Quick Links

Re: AIO v2.5

From:	Andres Freund <andres(at)anarazel(dot)de>
To:	Noah Misch <noah(at)leadboat(dot)com>
Cc:	Antonin Houska <ah(at)cybertec(dot)at>, pgsql-hackers(at)postgresql(dot)org, Thomas Munro <thomas(dot)munro(at)gmail(dot)com>, Heikki Linnakangas <hlinnaka(at)iki(dot)fi>, Robert Haas <robertmhaas(at)gmail(dot)com>, Jakub Wartak <jakub(dot)wartak(at)enterprisedb(dot)com>, Jelte Fennema-Nio <postgres(at)jeltef(dot)nl>
Subject:	Re: AIO v2.5
Date:	2025-03-25 02:52:19
Message-ID:	brd4ebxlbnnehjb2jifkme4hovdmxszxqnnfbuoblrarkgvepu@ydfqaoe3zime
Views:	Whole Thread \| Raw Message \| Download mbox \| Resend email
Thread:
Lists:	pgsql-hackers

Hi,

On 2025-03-24 19:20:37 -0700, Noah Misch wrote:
> On Thu, Mar 20, 2025 at 09:58:37PM -0400, Andres Freund wrote:
> > static void
> > TerminateBufferIO(BufferDesc *buf, bool clear_dirty, uint32 set_flag_bits,
> > - bool forget_owner)
> > + bool forget_owner, bool syncio)
> > ...
> Looking at the callers:
>
> ZeroAndLockBuffer[1083] TerminateBufferIO(bufHdr, false, BM_VALID, true, true);
> ExtendBufferedRelShared[2869] TerminateBufferIO(buf_hdr, false, BM_VALID, true, true);
> FlushBuffer[4827] TerminateBufferIO(buf, true, 0, true, true);
> AbortBufferIO[6637] TerminateBufferIO(buf_hdr, false, BM_IO_ERROR, false, true);
> buffer_readv_complete_one[7279] TerminateBufferIO(buf_hdr, false, set_flag_bits, false, false);
> buffer_writev_complete_one[7427] TerminateBufferIO(buf_hdr, clear_dirty, set_flag_bits, false, false);
>
> I think we can improve on the "syncio" arg name. The first two aren't doing
> IO, and AbortBufferIO() may be cleaning up what would have been an AIO if it
> hadn't failed early. Perhaps name the arg "release_aio" and pass
> release_aio=true instead of syncio=false (release_aio = !syncio).
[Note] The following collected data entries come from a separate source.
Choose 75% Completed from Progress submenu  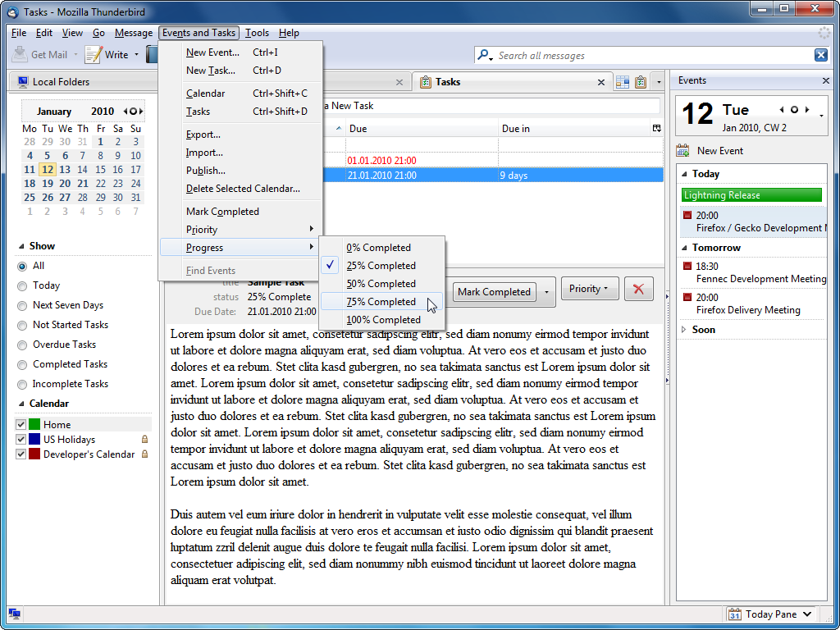(x=381, y=302)
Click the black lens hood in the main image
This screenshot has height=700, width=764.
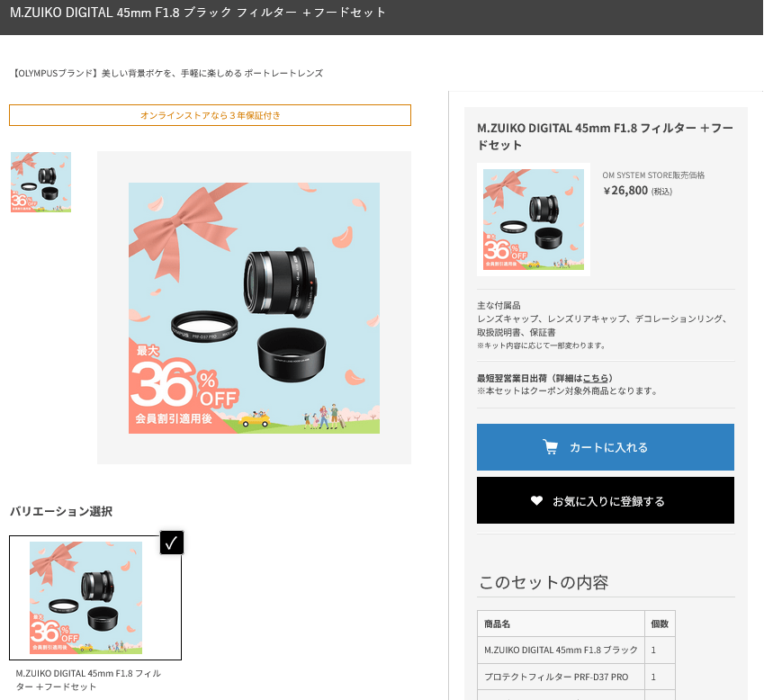289,353

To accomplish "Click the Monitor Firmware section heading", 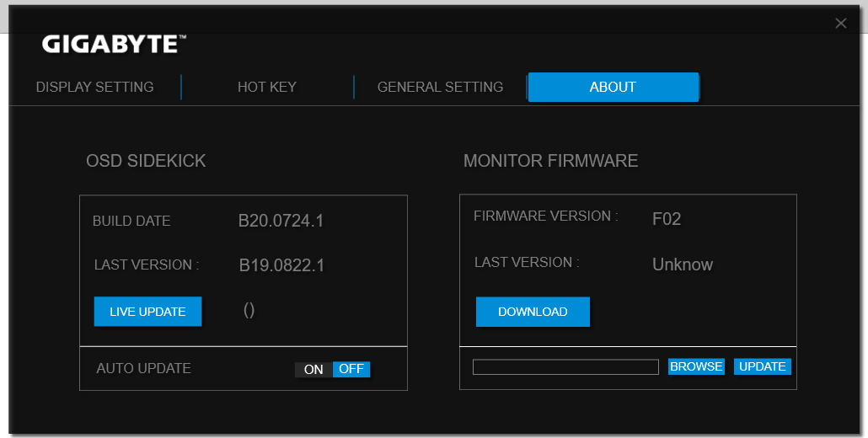I will [550, 161].
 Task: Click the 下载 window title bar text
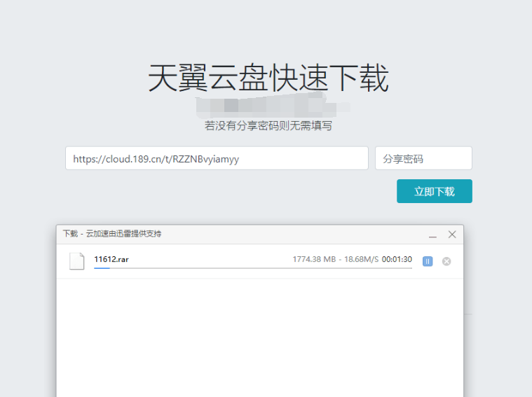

Yes, I think that makes sense. Will do that tomorrow.

> > +static pg_attribute_always_inline PgAioResult
> > +buffer_readv_complete_one(uint8 buf_off, Buffer buffer, uint8 flags,
> > + bool failed, bool is_temp)
> > +{
> ...
> > + if ((flags & READ_BUFFERS_ZERO_ON_ERROR) || zero_damaged_pages)
> > + {
> > + ereport(WARNING,
> > + (errcode(ERRCODE_DATA_CORRUPTED),
> > + errmsg("invalid page in block %u of relation %s; zeroing out page",
>
> My earlier review requested s/LOG/WARNING/, but I wasn't thinking about this
> in full depth. In the !is_temp case, this runs in a complete_shared
> callback. A process unrelated to the original IO may run this callback.
> That's unfortunate in two ways. First, that other process's client gets an
> unexpected WARNING. The process getting the WARNING may not even have
> zero_damaged_pages enabled. Second, the client of the process that staged
> the IO gets no message.

Ah, right. That could be why I had flipped it. If so, shame on me for not
adding a comment...

> AIO ERROR-level messages handle this optimally. We emit a LOG-level message
> in the process that runs the complete_shared callback, and we arrange for the
> ERROR-level message in the stager. That would be ideal here: LOG in the
> complete_shared runner, WARNING in the stager.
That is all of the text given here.